## SUPPLIED DATA
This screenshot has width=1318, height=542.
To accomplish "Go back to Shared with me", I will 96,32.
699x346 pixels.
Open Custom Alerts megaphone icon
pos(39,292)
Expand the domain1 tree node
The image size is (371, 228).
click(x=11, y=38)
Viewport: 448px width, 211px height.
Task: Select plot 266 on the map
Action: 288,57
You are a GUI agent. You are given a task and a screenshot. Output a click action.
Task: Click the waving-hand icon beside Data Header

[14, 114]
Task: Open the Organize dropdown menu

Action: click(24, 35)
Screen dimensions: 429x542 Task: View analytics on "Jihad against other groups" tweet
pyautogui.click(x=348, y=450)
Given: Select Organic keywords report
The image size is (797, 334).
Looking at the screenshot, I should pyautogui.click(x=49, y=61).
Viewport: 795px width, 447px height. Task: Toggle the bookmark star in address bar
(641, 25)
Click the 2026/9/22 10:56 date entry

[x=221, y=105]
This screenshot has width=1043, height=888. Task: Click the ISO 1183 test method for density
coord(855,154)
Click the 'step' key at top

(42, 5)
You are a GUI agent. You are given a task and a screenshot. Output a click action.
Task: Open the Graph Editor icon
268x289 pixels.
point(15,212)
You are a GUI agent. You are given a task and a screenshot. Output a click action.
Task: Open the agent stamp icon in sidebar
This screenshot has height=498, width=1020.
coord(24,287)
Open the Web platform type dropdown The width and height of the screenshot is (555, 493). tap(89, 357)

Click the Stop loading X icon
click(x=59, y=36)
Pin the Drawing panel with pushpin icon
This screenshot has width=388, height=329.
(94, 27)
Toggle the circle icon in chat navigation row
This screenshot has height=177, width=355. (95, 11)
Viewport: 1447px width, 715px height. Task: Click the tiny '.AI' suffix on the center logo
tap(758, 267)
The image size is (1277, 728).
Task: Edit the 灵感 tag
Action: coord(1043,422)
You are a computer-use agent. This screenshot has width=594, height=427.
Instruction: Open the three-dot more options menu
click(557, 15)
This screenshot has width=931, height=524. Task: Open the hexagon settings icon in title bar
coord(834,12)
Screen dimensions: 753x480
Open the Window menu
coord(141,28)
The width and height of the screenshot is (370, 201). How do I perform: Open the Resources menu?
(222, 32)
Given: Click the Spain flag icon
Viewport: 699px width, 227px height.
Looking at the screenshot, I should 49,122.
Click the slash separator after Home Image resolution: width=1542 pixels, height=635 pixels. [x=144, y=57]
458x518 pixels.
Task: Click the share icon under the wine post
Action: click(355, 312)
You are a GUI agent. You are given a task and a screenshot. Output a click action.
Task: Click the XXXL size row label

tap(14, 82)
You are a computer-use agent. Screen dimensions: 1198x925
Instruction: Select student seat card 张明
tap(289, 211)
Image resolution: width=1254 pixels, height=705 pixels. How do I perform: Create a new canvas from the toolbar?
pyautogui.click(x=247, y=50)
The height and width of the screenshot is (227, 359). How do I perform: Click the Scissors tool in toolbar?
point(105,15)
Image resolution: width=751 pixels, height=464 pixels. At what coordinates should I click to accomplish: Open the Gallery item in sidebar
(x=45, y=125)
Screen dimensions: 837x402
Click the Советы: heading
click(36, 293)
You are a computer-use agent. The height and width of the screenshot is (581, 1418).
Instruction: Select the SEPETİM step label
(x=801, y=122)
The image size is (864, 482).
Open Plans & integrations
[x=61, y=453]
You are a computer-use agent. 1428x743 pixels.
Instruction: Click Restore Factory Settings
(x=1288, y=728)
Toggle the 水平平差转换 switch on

## ACTION ITEM
Repeat the records word for word.

## ANSWER AREA
This screenshot has width=1318, height=542.
To accomplish "Go back to Shared with me", I will 96,32.
699x346 pixels.
Open Custom Alerts megaphone icon
pos(39,292)
Expand the domain1 tree node
The image size is (371, 228).
click(x=11, y=38)
Viewport: 448px width, 211px height.
Task: Select plot 266 on the map
Action: 288,57
You are a GUI agent. You are given a task and a screenshot. Output a click action.
Task: Click the waving-hand icon beside Data Header

[14, 114]
Task: Open the Organize dropdown menu

Action: click(24, 35)
Screen dimensions: 429x542 Task: View analytics on "Jihad against other groups" tweet
pyautogui.click(x=348, y=450)
Given: Select Organic keywords report
The image size is (797, 334).
Looking at the screenshot, I should pyautogui.click(x=49, y=61).
Viewport: 795px width, 447px height. Task: Toggle the bookmark star in address bar
(641, 25)
Click the 2026/9/22 10:56 date entry

[x=221, y=105]
This screenshot has width=1043, height=888. Task: Click the ISO 1183 test method for density
coord(855,154)
Click the 'step' key at top

(42, 5)
You are a GUI agent. You are given a task and a screenshot. Output a click action.
Task: Open the Graph Editor icon
268x289 pixels.
point(15,212)
You are a GUI agent. You are given a task and a screenshot. Output a click action.
Task: Open the agent stamp icon in sidebar
This screenshot has height=498, width=1020.
coord(24,287)
Open the Web platform type dropdown The width and height of the screenshot is (555, 493). tap(89, 357)

Click the Stop loading X icon
click(x=59, y=36)
Pin the Drawing panel with pushpin icon
This screenshot has width=388, height=329.
(94, 27)
Toggle the circle icon in chat navigation row
This screenshot has height=177, width=355. (95, 11)
Viewport: 1447px width, 715px height. Task: Click the tiny '.AI' suffix on the center logo
tap(758, 267)
The image size is (1277, 728).
Task: Edit the 灵感 tag
Action: coord(1043,422)
You are a computer-use agent. This screenshot has width=594, height=427.
Instruction: Open the three-dot more options menu
click(557, 15)
This screenshot has width=931, height=524. Task: Open the hexagon settings icon in title bar
coord(834,12)
Screen dimensions: 753x480
Open the Window menu
coord(141,28)
The width and height of the screenshot is (370, 201). How do I perform: Open the Resources menu?
(222, 32)
Given: Click the Spain flag icon
Viewport: 699px width, 227px height.
Looking at the screenshot, I should 49,122.
Click the slash separator after Home Image resolution: width=1542 pixels, height=635 pixels. [x=144, y=57]
458x518 pixels.
Task: Click the share icon under the wine post
Action: click(355, 312)
You are a GUI agent. You are given a task and a screenshot. Output a click action.
Task: Click the XXXL size row label

tap(14, 82)
You are a computer-use agent. Screen dimensions: 1198x925
Instruction: Select student seat card 张明
tap(289, 211)
Image resolution: width=1254 pixels, height=705 pixels. How do I perform: Create a new canvas from the toolbar?
pyautogui.click(x=247, y=50)
The height and width of the screenshot is (227, 359). How do I perform: Click the Scissors tool in toolbar?
point(105,15)
Image resolution: width=751 pixels, height=464 pixels. At what coordinates should I click to accomplish: Open the Gallery item in sidebar
(x=45, y=125)
Screen dimensions: 837x402
Click the Советы: heading
click(36, 293)
You are a computer-use agent. The height and width of the screenshot is (581, 1418).
Instruction: Select the SEPETİM step label
(x=801, y=122)
The image size is (864, 482).
Open Plans & integrations
[x=61, y=453]
You are a computer-use agent. 1428x743 pixels.
Instruction: Click Restore Factory Settings
(x=1288, y=728)
Toggle the 水平平差转换 switch on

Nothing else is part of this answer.